Estate & Inheritance Taxes - Felinton Elder Law & Estate Planning Centers

Have You Planned for State Estate and Inheritance Taxes?

Although most people’s estates aren’t large enough to be affected by the federal estate tax, residents in many states have to consider how state taxes may reduce their estates. Several states have their own estate tax, which can affect much smaller estates than the federal estate tax does. In addition, some states impose an inheritance tax on beneficiaries of an estate.

The federal estate tax exemption is currently $5.25 million for an individual, so most estates are exempt. However, 15 states (Connecticut, Delaware, Hawaii, Illinois, Maine, Maryland, Massachusetts, Minnesota, New Jersey, New York, Oregon, Rhode Island, Tennessee, Vermont, and Washington) and the District of Columbia currently have separate state estate taxes, and six states have an inheritance tax (Iowa, Kentucky, Maryland, Nebraska, New Jersey, and Pennsylvania).  The numbers change constantly. In recent years, the trend has been for states to eliminate such taxes. For example, Tennessee is currently phasing out its estate tax, which is set to end in 2016.

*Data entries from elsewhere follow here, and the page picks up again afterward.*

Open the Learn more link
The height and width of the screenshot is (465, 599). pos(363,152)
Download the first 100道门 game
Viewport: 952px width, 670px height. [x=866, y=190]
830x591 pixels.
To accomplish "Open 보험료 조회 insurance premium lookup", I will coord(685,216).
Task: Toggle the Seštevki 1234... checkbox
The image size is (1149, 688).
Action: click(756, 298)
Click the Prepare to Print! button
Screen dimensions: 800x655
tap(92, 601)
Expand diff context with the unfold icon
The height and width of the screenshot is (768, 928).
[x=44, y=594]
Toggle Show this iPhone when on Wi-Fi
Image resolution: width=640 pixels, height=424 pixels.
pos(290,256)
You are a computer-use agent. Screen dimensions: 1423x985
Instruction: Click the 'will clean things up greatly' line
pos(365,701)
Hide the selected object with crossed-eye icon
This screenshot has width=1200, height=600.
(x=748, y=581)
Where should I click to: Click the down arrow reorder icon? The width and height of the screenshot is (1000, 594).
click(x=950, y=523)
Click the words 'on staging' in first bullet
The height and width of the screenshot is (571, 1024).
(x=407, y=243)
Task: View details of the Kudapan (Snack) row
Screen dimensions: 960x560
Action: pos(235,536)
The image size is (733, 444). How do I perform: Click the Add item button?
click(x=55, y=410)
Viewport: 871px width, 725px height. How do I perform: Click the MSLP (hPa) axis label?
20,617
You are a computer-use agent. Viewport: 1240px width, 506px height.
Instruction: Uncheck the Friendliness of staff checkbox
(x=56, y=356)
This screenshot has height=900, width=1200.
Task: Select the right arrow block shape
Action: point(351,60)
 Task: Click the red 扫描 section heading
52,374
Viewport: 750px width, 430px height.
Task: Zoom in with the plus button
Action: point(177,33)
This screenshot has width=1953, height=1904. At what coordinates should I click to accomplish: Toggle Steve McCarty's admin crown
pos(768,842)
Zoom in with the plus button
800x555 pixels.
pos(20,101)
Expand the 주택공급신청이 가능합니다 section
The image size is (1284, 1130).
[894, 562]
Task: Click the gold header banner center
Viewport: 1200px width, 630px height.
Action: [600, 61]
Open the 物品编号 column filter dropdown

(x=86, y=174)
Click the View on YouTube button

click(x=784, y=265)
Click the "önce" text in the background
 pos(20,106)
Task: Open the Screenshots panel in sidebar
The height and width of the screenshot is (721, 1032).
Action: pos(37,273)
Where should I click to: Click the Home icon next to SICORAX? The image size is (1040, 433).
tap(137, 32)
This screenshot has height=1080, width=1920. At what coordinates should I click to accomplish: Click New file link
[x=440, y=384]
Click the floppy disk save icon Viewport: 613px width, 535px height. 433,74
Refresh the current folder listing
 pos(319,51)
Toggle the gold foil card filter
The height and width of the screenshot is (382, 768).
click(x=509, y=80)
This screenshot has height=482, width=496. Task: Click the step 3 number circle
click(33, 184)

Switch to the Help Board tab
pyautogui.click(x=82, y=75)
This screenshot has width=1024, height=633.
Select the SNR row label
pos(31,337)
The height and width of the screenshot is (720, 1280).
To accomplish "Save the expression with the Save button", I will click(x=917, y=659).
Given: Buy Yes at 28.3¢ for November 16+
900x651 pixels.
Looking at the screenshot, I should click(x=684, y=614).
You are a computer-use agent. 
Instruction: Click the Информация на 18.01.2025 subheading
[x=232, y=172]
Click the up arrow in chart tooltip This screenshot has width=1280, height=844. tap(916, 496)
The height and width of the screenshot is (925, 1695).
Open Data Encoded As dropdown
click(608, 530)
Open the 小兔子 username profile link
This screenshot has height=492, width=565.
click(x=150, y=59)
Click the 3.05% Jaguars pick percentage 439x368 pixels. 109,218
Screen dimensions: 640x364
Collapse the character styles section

If you live in one of the states with an estate tax, you need to take the tax into account when planning your estate. While some states (e.g., Delaware and Hawaii) exempt the same amount as federal law, other states’ estate taxes can affect much smaller estates. For example, New Jersey taxes estates worth more than $675,000 and Oregon taxes estates of more than $1 million. Most states with an estate tax exempt the first $1 million to $2 million of an estate’s value. To find out whether your state has an estate tax and how much it is, click here.

Another state tax to take into account when planning your estate is the inheritance tax. An inheritance tax is a tax on the person receiving an inheritance. Spouses are usually exempt from the tax, and in some states, children are as well. Charitable beneficiaries may also be exempt. Usually, the less closely related the beneficiary, the higher the tax. Even if the beneficiary doesn’t live in a state with an inheritance tax, if the person who died resided in an inheritance tax state, the beneficiary can still be taxed.  For more information about inheritance taxes, click here.

You have several options for avoiding state estate and inheritance taxes, including creating a trust or gifting money. Talk to your attorney to find out the best solution for you. Because the law is constantly changing, even if you have an estate plan, you should check with your attorney to ensure your plan does not need updating.